Diplomats say parliamentary approval by all 30 allies could take up to a year. Turkey has in recent days surprised its allies by saying it has objections to new potential members, especially their tolerance of Kurdish militant groups on their soil.
Stoltenberg said he thought the problems could be overcome. Washington has also reduced the possibility of suspending the inclusion of Turkish objections.
Finland, which shares a 1,300-km (810-mile) border with Russia, and Sweden were both militarily unconnected during the Cold War, and their decision to join the alliance represents the biggest change in European security in decades.
In one stroke, it would give NATO control over almost the entire coast of the Baltic Sea, more than double the alliance’s land border with Russia, and keep NATO guards within hours’ drive north of St. Petersburg.

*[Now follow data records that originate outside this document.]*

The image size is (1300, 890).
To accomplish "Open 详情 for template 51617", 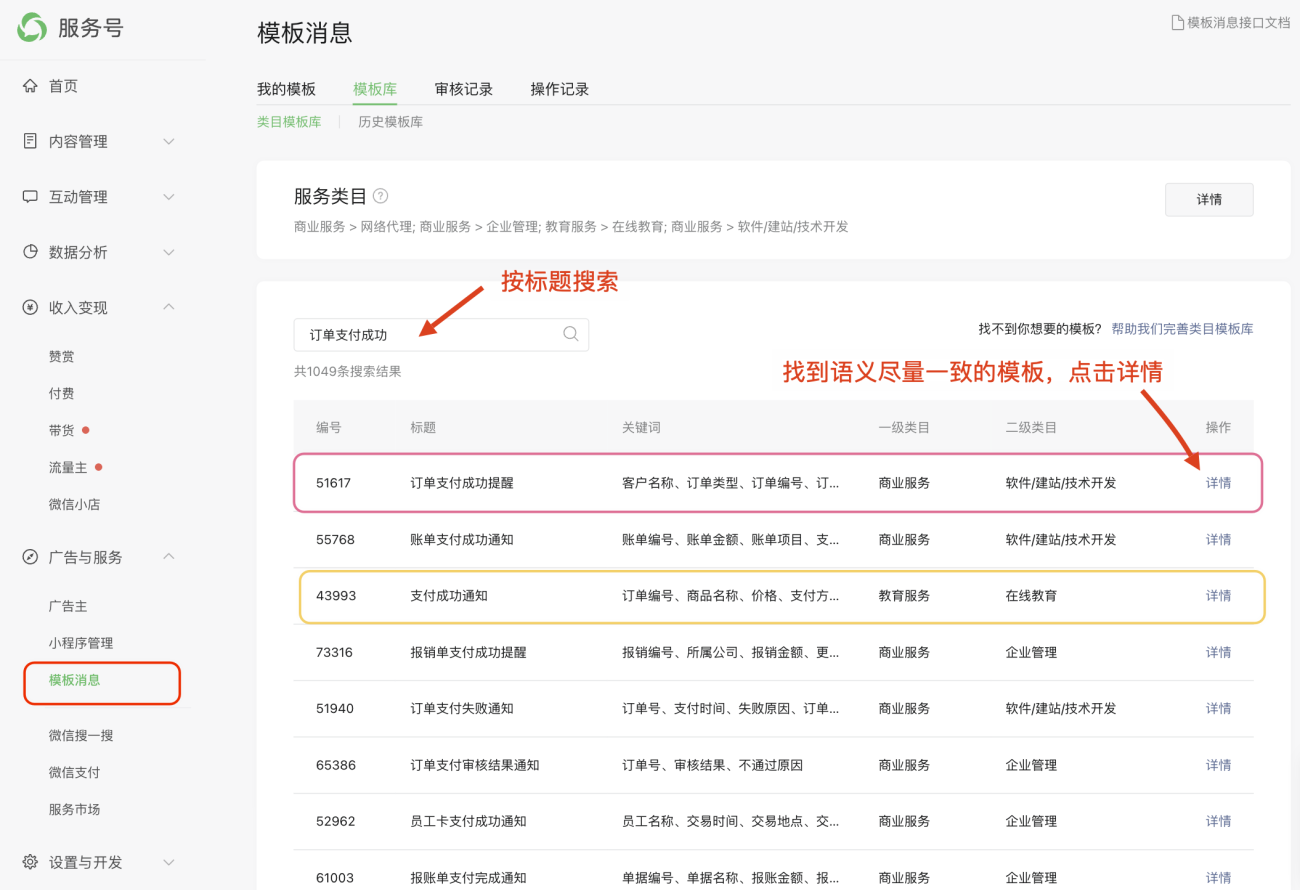I will (1218, 483).
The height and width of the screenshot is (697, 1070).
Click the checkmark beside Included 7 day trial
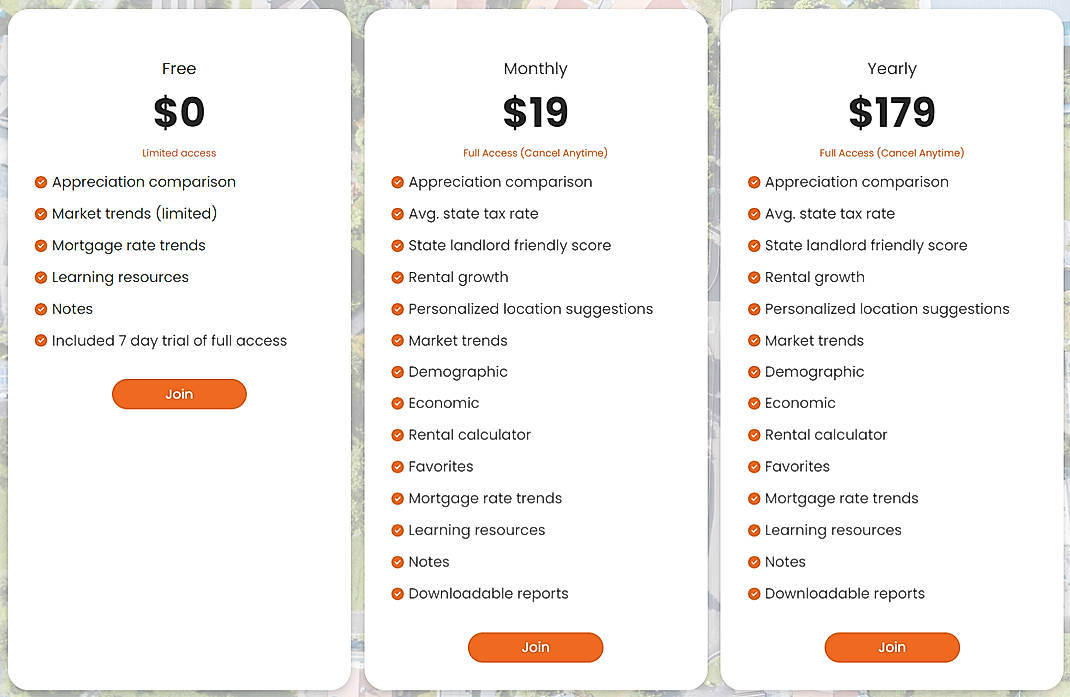pyautogui.click(x=40, y=340)
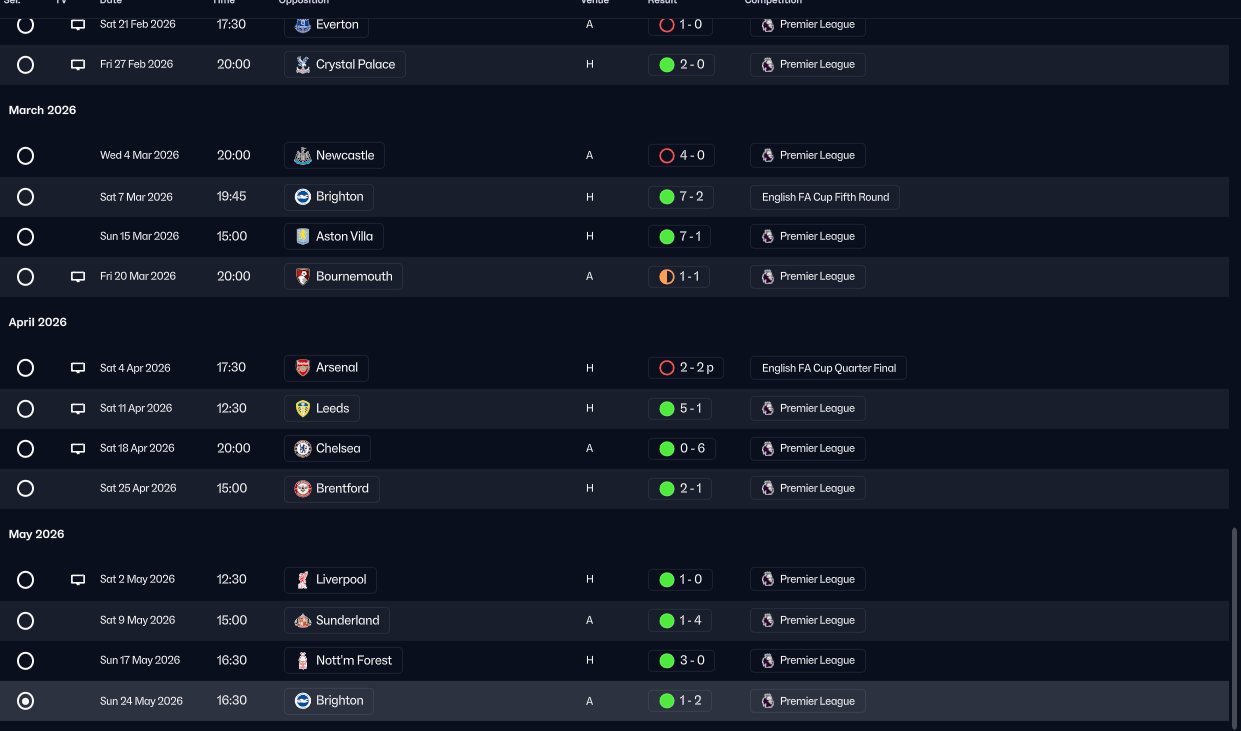Open the English FA Cup Fifth Round link

click(x=825, y=197)
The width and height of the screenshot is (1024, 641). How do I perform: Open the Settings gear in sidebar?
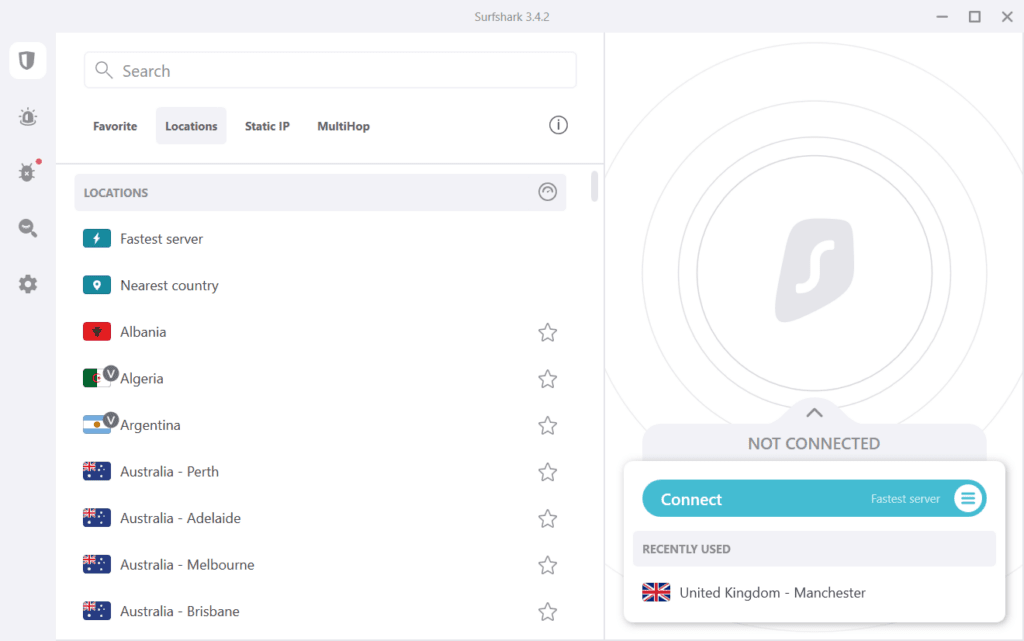pyautogui.click(x=28, y=284)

In the weeks since Russia threatened retaliation against the plan, Putin has come down sharply this week, saying in a speech Monday that Russia has “no problem” with Finland or Sweden and that their NATO membership would not be a problem unless the alliance has more troops there. Or sent weapons.
The surrender of Steelwork in Mariupol will allow Putin to claim a rare victory in a campaign that would otherwise have failed. In recent weeks, Russian forces have abandoned areas around Kharkiv, Ukraine’s second-largest city, and are now retreating at the fastest rate since they were driven out of northern and Kiev’s environment in late March.
Nonetheless, Moscow continues its main offensive, seeking to occupy more territory in the Donbas region of southeastern Ukraine, which it has been supporting since 2014, claiming to be a separatist.
Mariupol, the main port of Donbass, Russia occupies the largest city to date and has given Moscow full control of the Azov Sea and an uninterrupted territory across eastern and southern Ukraine. The blockade was Europe’s deadliest since the wars in Chechnya and the Balkans in the 1990s.
The city’s months-long resistance has become a global symbol of Ukraine’s refusal to bear fruit against its more advanced-armed enemy, while its almost complete destruction has demonstrated the strategy of setting fire to Russia’s population centers.
Russia, Which denies targeting civilians, Insisting that it was not willing to exchange any captives in advance for Azvastal defenders. Many fighters belong to the Azov Regiment, a Ukrainian unit originating as a far-right militia, which Russia describes as Nazi and responsible for abusing Russian speakers.
“I did not know that there are so many ways to convey a single message in English: #AzovNazis have surrendered unconditionally,” tweeted Russia’s Deputy Ambassador to the UN Dmitry Polyansky.
Russia’s state-owned TASS news agency reported that a Russian committee planned to interrogate the soldiers, which Moscow called “crimes under Ukrainian rule” as part of an investigation.